Amazon Nova Act gains HIPAA eligibility for healthcare AI agents

Amazon has announced that its Nova Act AI agent service is now HIPAA eligible, a significant step for bringing agentic AI into regulated healthcare environments. Nova Act, available as an AWS service, enables organizations to build and manage fleets of reliable AI agents that automate complex, multi-step browser-based workflows. These agents can navigate websites, fill out forms, extract information, and escalate to human supervisors when needed. Crucially, HIPAA eligibility means Nova Act can now process electronically protected health information (ePHI) when deployed under a signed AWS Business Associate Agreement (BAA) and with appropriate security controls like IAM access policies, KMS encryption, and CloudTrail logging.

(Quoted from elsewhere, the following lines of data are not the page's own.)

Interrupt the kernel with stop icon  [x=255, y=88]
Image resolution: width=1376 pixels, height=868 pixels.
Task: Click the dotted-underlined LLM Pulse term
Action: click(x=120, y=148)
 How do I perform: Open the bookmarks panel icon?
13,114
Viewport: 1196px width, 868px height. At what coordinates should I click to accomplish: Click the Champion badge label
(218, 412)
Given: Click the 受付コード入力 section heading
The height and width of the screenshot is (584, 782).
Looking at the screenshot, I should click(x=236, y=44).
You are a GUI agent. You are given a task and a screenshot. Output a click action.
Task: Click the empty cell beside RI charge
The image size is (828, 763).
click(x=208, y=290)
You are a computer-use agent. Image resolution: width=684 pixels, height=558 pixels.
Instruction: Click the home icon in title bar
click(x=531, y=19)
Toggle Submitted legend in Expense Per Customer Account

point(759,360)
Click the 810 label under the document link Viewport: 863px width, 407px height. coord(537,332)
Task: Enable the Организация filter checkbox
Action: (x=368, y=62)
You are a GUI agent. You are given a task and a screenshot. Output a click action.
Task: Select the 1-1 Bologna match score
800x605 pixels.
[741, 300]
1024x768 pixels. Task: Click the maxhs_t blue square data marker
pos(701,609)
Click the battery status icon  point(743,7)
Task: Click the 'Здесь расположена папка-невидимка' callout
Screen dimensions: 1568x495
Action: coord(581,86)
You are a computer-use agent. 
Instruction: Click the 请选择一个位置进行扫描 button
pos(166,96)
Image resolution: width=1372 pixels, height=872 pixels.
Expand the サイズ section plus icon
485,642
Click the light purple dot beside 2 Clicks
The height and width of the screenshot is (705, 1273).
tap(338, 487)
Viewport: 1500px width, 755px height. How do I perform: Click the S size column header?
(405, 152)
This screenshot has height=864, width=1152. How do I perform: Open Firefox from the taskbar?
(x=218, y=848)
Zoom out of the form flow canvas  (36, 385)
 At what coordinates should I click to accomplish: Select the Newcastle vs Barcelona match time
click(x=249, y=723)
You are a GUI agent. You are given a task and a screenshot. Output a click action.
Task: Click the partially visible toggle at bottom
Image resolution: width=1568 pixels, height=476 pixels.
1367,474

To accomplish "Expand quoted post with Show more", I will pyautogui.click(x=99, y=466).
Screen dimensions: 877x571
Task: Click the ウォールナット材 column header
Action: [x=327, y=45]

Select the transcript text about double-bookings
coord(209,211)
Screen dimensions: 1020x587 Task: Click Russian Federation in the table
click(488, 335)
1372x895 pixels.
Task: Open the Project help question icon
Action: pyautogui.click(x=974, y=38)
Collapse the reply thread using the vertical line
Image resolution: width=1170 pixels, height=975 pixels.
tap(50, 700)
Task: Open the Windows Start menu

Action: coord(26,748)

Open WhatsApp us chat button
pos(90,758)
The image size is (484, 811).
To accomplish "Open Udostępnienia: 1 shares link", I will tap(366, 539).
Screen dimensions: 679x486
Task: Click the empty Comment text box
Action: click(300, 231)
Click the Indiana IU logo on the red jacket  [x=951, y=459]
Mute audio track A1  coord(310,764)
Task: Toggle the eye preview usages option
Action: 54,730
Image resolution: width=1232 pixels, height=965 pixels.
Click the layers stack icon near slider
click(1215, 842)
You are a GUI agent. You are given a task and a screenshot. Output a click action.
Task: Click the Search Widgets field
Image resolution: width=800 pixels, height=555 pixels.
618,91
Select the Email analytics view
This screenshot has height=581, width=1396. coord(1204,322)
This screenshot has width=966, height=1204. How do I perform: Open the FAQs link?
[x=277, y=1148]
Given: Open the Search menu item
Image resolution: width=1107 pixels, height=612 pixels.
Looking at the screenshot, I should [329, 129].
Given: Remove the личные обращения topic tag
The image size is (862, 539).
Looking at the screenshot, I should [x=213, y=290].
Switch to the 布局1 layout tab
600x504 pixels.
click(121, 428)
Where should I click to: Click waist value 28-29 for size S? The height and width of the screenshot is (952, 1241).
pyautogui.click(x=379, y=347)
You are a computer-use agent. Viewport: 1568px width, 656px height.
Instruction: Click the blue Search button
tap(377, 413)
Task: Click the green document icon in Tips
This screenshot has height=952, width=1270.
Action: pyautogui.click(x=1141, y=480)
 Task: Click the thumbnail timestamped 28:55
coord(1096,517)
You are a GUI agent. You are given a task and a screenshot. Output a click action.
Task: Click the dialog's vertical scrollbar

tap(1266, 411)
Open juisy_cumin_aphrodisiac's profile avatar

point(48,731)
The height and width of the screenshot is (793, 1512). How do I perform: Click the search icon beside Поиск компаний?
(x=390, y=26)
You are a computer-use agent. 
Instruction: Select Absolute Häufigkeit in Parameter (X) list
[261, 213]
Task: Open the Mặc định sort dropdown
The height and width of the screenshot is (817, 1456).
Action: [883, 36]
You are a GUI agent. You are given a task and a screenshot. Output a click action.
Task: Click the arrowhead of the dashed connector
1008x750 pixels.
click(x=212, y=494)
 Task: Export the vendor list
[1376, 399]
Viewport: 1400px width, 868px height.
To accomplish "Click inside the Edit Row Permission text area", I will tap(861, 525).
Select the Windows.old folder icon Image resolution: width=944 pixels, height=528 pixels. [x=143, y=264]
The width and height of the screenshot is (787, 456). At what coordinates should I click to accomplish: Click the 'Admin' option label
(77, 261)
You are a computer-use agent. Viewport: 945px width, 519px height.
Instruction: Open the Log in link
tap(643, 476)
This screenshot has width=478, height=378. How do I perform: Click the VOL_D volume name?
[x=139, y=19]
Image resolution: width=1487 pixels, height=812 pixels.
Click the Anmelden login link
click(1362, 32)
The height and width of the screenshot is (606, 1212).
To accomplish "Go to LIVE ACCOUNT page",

This opens the door to automating critical but repetitive healthcare tasks: appointment scheduling, insurance verification, prior authorization, claim status checks, appeals, referral coordination, and compliance reporting across provider and payer portals. Prior to this, HIPAA compliance concerns limited the use of agentic AI in workflows involving ePHI. AWS emphasizes the shared responsibility model—customers must configure the service to meet their specific obligations. Nova Act integrates with the Strands Agents framework, Amazon Bedrock AgentCore, and MCP (Model Control Protocol). It is currently available in US East (N. Virginia) and priced per usage. For healthcare organizations, this means reduced manual effort, faster turnaround, and consistent execution of routine processes while maintaining regulatory compliance.